I’m a martial artist, a black belt in taekwondo. I can perform the core techniques, from foundation white belt kicks through to complex kicks which require balance, accuracy and power. I can spar up to three opponents simultaneously. I can also repel attacks to any part of my body with different self-defence techniques. My strength and agility is demonstrated through breaking boards with spinning and jumping kicks. I incorporate weapons into different routines, an element of show which calls on our dexterity.
It also means I can perform patterns—the complex dance-like, or choreographed, routines which the sport’s founders incorporated into the art to allow for a mock fight without injuring each other. They comprise multiple steps of kicks, stances and hand techniques, moving from left to right, forwards and backwards, turning and twisting. They must be performed perfectly to pass gradings.
They are also incredibly hard for me to learn. I don’t think visually, or spatially. I have trouble recalling sequences—from street directions to recipes. I still make left and right-hand mistakes under pressure.
I learnt the first two black belt patterns in classes at my school, the Australian Martial Arts Academy, joining up with other students to go over them again. And again. And again. Even when they are embedded, they still require complete concentration—focusing on each turn or technique one by one through the sequence.
Learning the third dan black belt pattern, Guem Gang, required something different. I, like most of NSW now, am in lockdown.
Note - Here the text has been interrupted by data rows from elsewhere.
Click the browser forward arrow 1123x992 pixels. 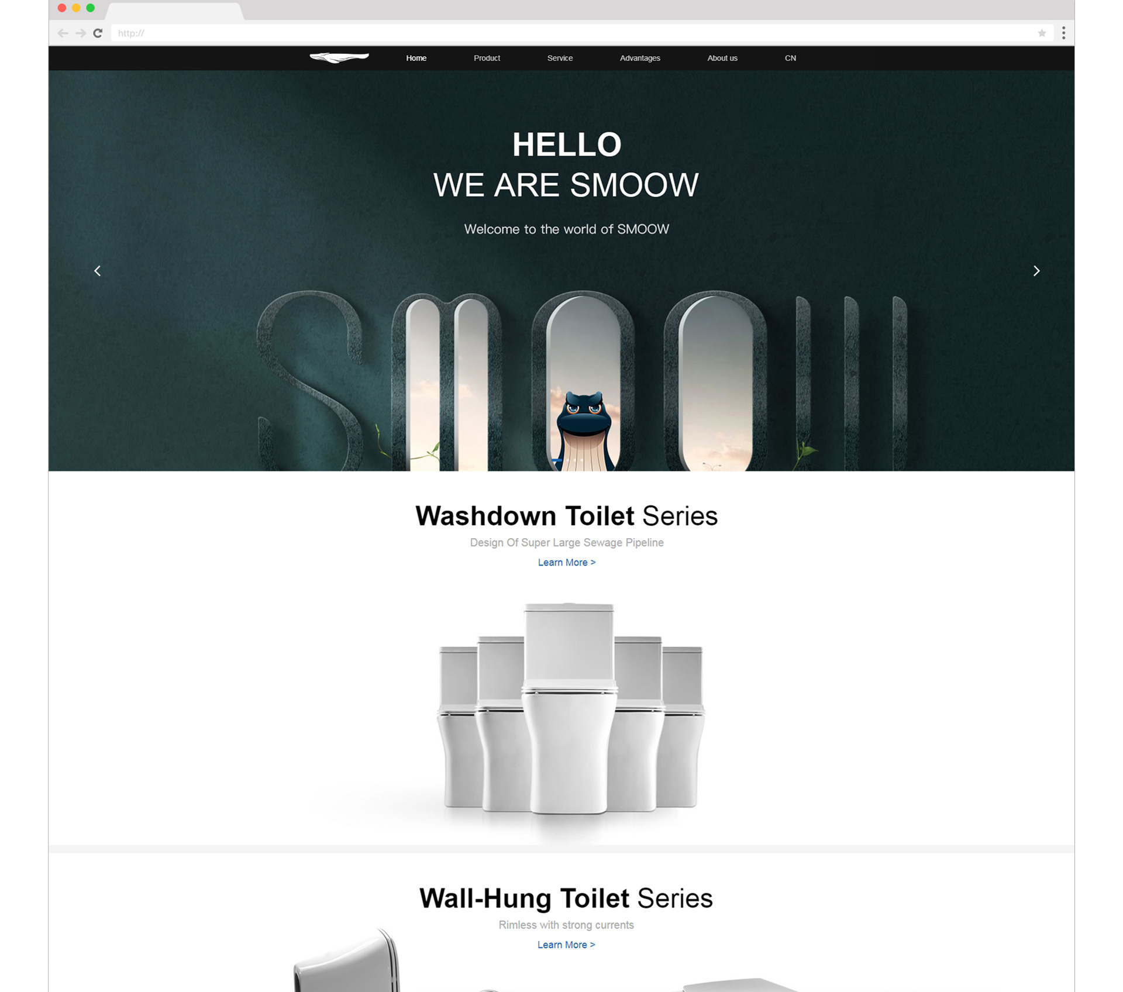click(x=81, y=33)
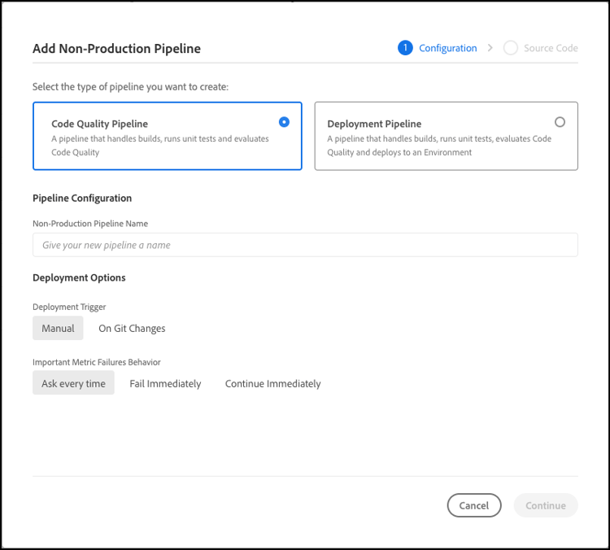
Task: Choose Fail Immediately option
Action: [x=165, y=383]
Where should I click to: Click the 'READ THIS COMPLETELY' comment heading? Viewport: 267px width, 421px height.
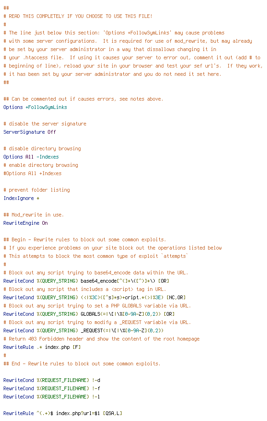[78, 16]
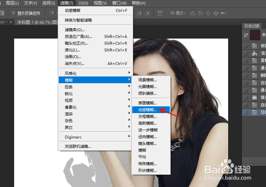Click the horizontal center distribute icon
Image resolution: width=266 pixels, height=187 pixels.
(x=147, y=13)
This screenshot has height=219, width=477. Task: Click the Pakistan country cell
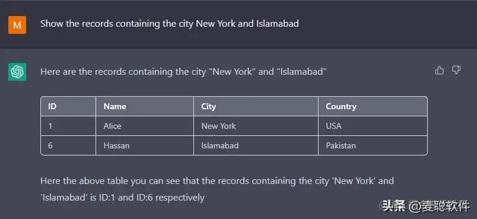click(373, 145)
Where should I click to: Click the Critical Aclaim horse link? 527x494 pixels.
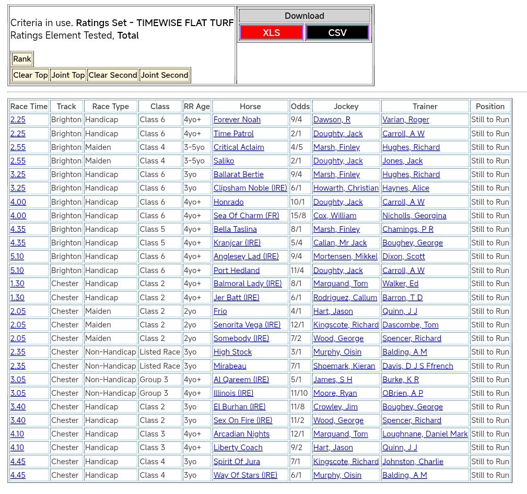[239, 147]
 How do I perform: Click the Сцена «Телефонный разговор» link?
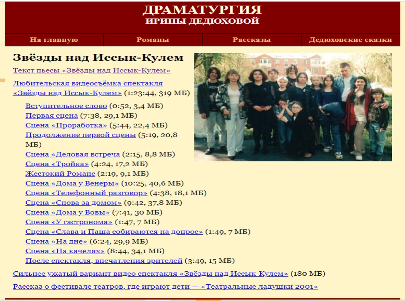(86, 193)
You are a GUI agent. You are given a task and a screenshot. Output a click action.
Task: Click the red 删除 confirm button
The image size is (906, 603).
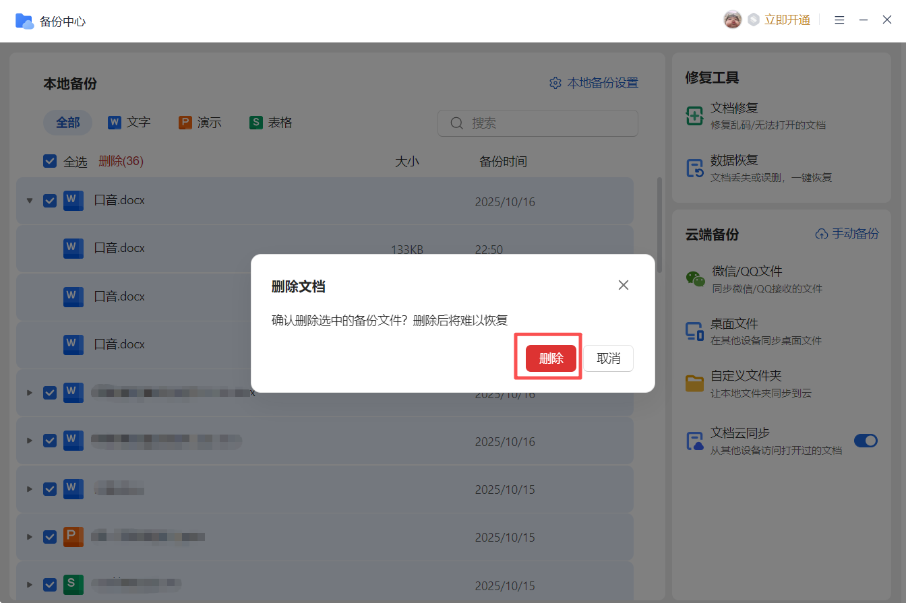click(551, 358)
We are supported by videos taking us step by step through the pattern but I didn’t know how hard I would find it translating those remote visuals. I would watch them, pause the video, step again, but it was incredibly frustrating not being able to retain more than a few steps in my head at once. Each move is, in itself, a complex combination of arms, legs, feet, head. I was trying to see the video over my shoulder, or from too far away. It was hard to resume after pausing mid-sequence, the pattern interrupted. I got the first 10 to 15 moves, but then couldn’t progress.
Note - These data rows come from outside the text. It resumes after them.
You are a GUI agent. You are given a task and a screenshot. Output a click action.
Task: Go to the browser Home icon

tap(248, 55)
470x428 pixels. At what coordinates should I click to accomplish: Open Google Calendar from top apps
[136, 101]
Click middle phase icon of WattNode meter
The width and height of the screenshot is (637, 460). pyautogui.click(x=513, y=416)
But I am a writer of, among other things, technical, operational, instructional material. I had to write it out. I watched the videos again, pausing every few seconds to write down each move and its component parts: a stance, a turn, a direction. Then I recorded myself reading out those steps. I put in my AirPods and listened to the exact instructions, moving through the pattern. This helped me learn the intricacies of each step, but I forgot the sequence, the flow, as soon as I tried without the instructions. I needed to commit the moves to memory in a way that made sense to me.
I re-recorded it, this time counting before each move: one through to ten, again one to ten, and finally one to seven: all 27 moves. I practised again and finally, a breakthrough. I found I could remember the move that accompanied the number, for instance, crane stance was 8, 5, 8, and 5 again. We count the moves in class but I could only see how they fitted together when I wrote them down.
There were times I thought I’d never get it, and my ‘aha’ moment was only this afternoon, but I know the pieces have fallen into place. It’s another demonstration of the many different ways there are to learning the same thing and why technical writing is as much about understanding the user, as it is the system we are describing.